* WRITTEN EXERCISE:
In the excerpt on intersectionality and the documentary method below, reproduce word for word the stretch from "2 Intersectionality as" to "axes of inequality.".

* EXCERPT TO READ:
We seek to contribute to the extant literature on intersectionality and the documentary method (Cremers 2020; Hilscher/Springsgut/Theuerl 2020; Hilscher 2024; Springsgut 2021) by focusing on the potentiality inherent in comparative analysis. The latter is a crucial step in data evaluation based on the documentary method (Bohnsack 2013). It is also widely used in qualitative social research, among others, in grounded theory approaches (Glaser/Strauss 1999: 101-115). We probe how comparative analysis assists in investigating the influence of different axes of inequality and enables us to control for the researcher’s point of view. In doing so, we argue that an intersectional lens is essential in reflecting on positionality (Davis 2014; Lutz 2015) and generating sensitivities for dimensions that influence inequalities concerning access to family reunification. As for the documentary method, on the other hand, it provides critical tools for reflecting on researchers’ points of view and investigating how various axes of inequality come into play.
We commence our methodological reflections by considering intersectionality in terms of a method before asking how it can be combined fruitfully with the procedural steps of the documentary method. Next, we offer an example from our research on asylum regimes and transnational refugee families.[1] We thus demonstrate how to explore comparatively various axes of inequality and their intersection. Finally, we discuss the conditions and merits of combining an intersectional approach with the documentary method.
2 Intersectionality as Method
Concerning the US-American Black women’s struggle against multifaceted discrimination, intersectionality was suggested in the late twentieth century as an analytical approach for studying gender and racial discriminatory practices in law (Crenshaw 1989; Brah/Phoenix 2004). Since then, it has been widely used to analyze how multiple forms of structural hierarchies and power relations intersect (Davis/Lutz 2024). In our research, an intersectional lens enables us to explore refugees’ access to rights and resources as well as their risks of exclusion due to intersecting axes of inequality.

* SOURCE DATA:
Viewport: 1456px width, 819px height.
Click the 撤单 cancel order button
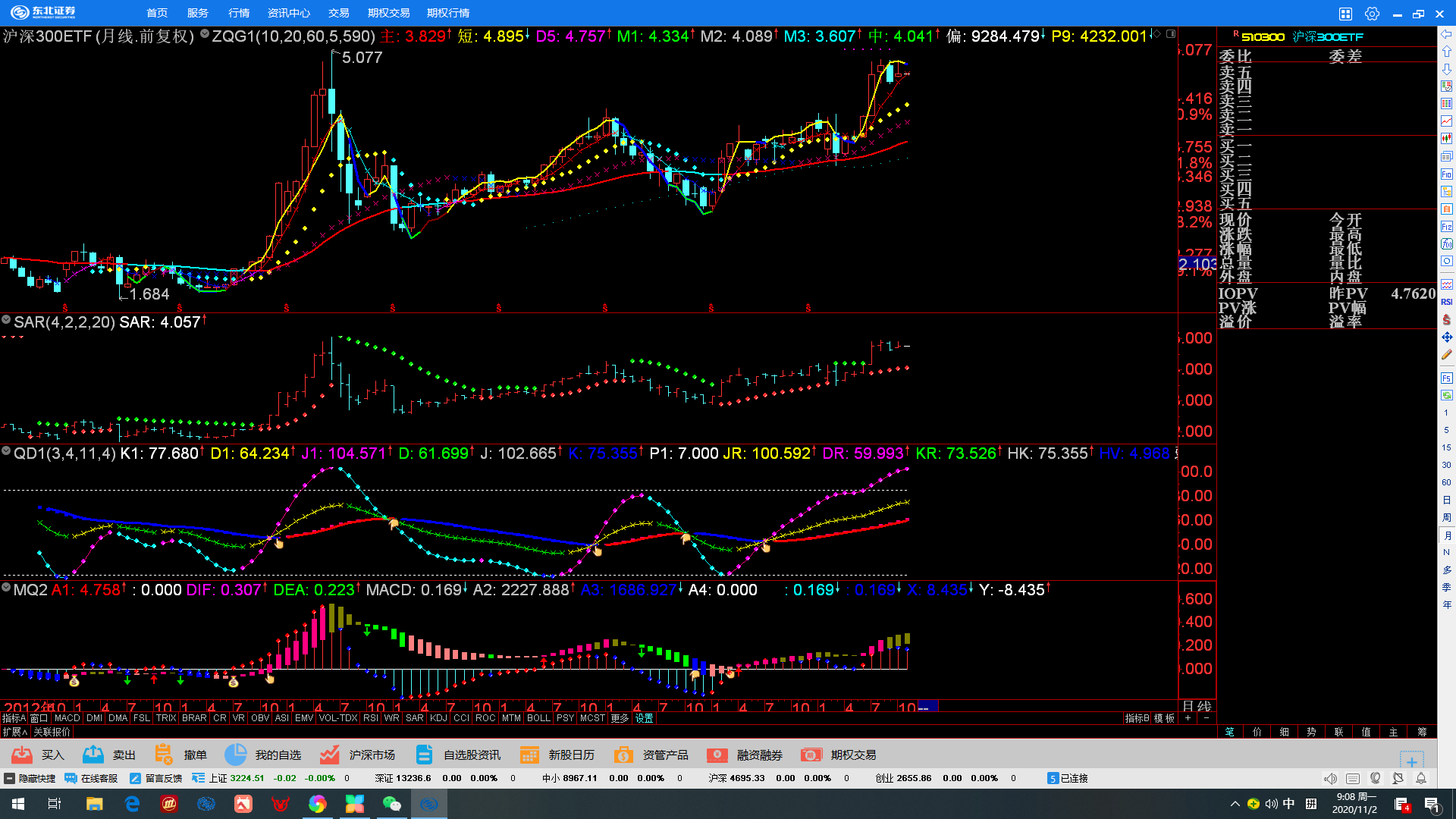tap(180, 755)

* FINAL ANSWER:
2 Intersectionality as Method
Concerning the US-American Black women’s struggle against multifaceted discrimination, intersectionality was suggested in the late twentieth century as an analytical approach for studying gender and racial discriminatory practices in law (Crenshaw 1989; Brah/Phoenix 2004). Since then, it has been widely used to analyze how multiple forms of structural hierarchies and power relations intersect (Davis/Lutz 2024). In our research, an intersectional lens enables us to explore refugees’ access to rights and resources as well as their risks of exclusion due to intersecting axes of inequality.